CURRENT EXHIBITION

No Church in the Wild by Tempest Williams

Curated by interdisciplinary artist and curator Robert L. Hodge 

April 9th, 2026 - June 6th, 2026

About The Exhibit

Tempest Williams Explores Faith, Truth, Perceived Power, and Curiosity in No Church in the Wild. Curated by interdisciplinary artist and curator Robert L. Hodge 


No Church in the Wild, a new exhibition by Houston-based multidisciplinary artist Tempest Williams, examines the tension between sacred institutions vs. lived reality. Through layered collage and assemblage, Williams investigates the distance between doctrine and truth, sanctuary and control, spiritual refuge and systems of power that have historically shaped and at times constrained communities. 

 The exhibition’s title draws from the 2011 collaboration between Jay-Z and Kanye West featuring Frank Ocean, a cultural moment that explored themes of nihilism, moral ambiguity, and the destabilization of organized religion. The song suggests that in a “wild” or chaotic world, individuals are left to construct their own meaning and morality when traditional spiritual authority feels absent or fractured. Williams adopts this reference as conceptual grounding. Like the track, the exhibition asks what remains when inherited systems no longer provide clarity when faith, authority, and lived experience diverge. Across the Americas, religious authority has functioned not only as a site of worship but as a mechanism of order. Colonial-era Christian doctrines, including the 15th-century “Doctrine of Discovery,” provided theological justification for the claiming of lands and the subjugation of non-Christian peoples. These ideologies manifested through mission systems, forced conversions, and church-affiliated boarding schools that sought to erase Indigenous languages and cultural practices under the guise of “civilization.” In the United States, Catholic and Protestant institutions alike operated within economies of slavery and racial hierarchy, at times benefiting materially while maintaining moral authority. 

 Williams does not approach this history as distant scholarship; she approaches it as Inheritance. 

 Rooted in Houston’s Greater Fifth Ward, Williams creates work that feels both archival and immediate. Through collage, she merges contemporary materials with devotional iconography, family photographs, and fragments of historical imagery. Her compositions situate her within a lineage of artists who understand image-making as testimony. The spiritual symbolism of John Biggers, the moral clarity of Charles White, and the reclamation practices of Betye Saar resonate throughout her visual language of found objects and recontextualized symbols. 

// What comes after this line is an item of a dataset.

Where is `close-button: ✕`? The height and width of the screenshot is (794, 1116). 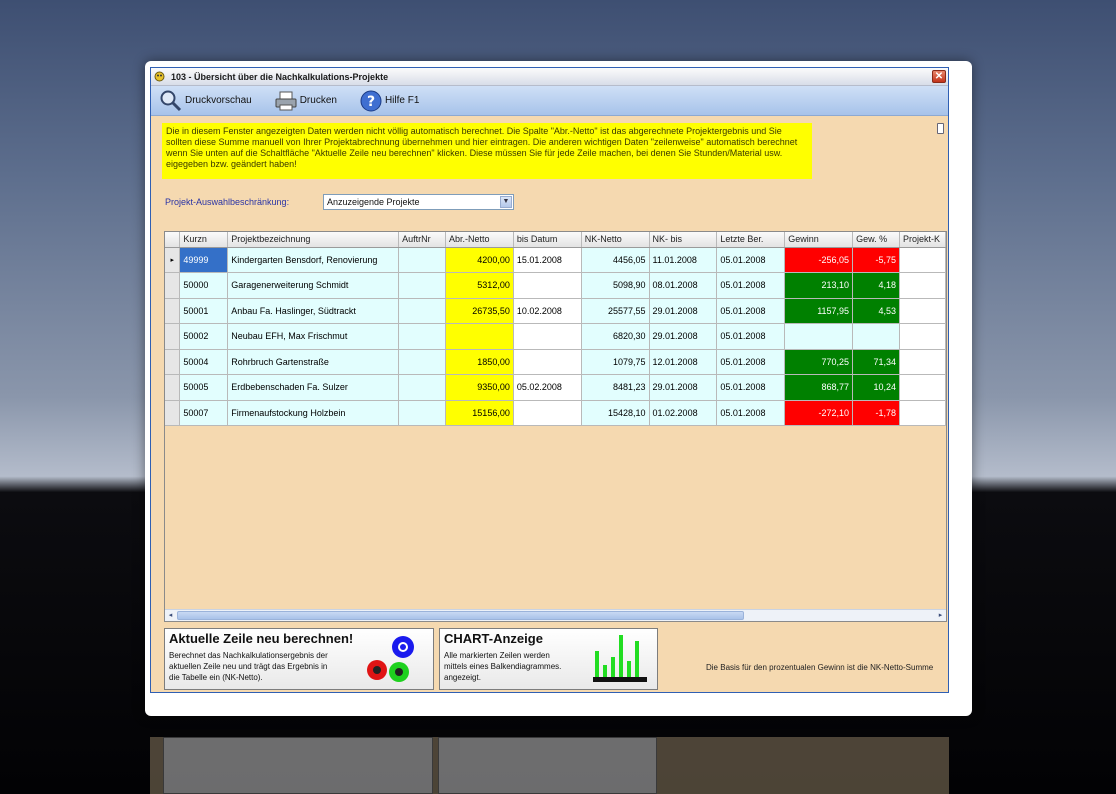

 Her practice is not an accusation; it is excavation. 

 Fragmented photographs from various sources and religious imagery coexist with contemporary textures, reflecting how history itself is layered, edited, softened, and sometimes weaponized. In No Church in the Wild, the Church is neither singular villain nor singular sanctuary. It is a contested structure, one that has offered comfort and community while also participating in systems of indoctrination, assimilation, and racial control. For Black and Indigenous communities, Christianity has often been experienced as duality: imposed belief and reclaimed faith, spiritual survival and structural harm. Boarding schools severed children from language and kin. Enslaved Africans were evangelized within plantation economies that preached salvation while enforcing bondage. Yet within these imposed frameworks, communities forged reinterpretation, resistance, and adaptation. Williams ultimately invites viewers to leave not with fixed answers, but with sharpened curiosity. She urges audiences to examine archives, question authorship, and hold reverence and critique simultaneously. In her work, faith and inquiry coexist in the pursuit of clarity. Through material memory, Williams preserves community voices with transparency and potency. All the materials Williams uses functions as evidence, and clues to research disguised as paintings that allow you to simply enjoy the art or deep dive into the messaging. The viewer is repositioned not as a passive observer, but as a witness.  

 In No Church in the Wild, Williams reminds us that institutions may attempt to shape identity, but identity, memory, and ancestry endures through us, the people. 

About The Curator

Robert Hodge is a Houston-based interdisciplinary artist born in 1979 and raised in the city's historic Third Ward, whose multidisciplinary practice explores themes of memory, commemoration, resilience, and reclamation — often honoring African American musical and cultural icons through multimedia works. 

He has exhibited widely, received awards like the Artadia grant, and continues to contribute to the Houston art community as a creative director, curator, and producer.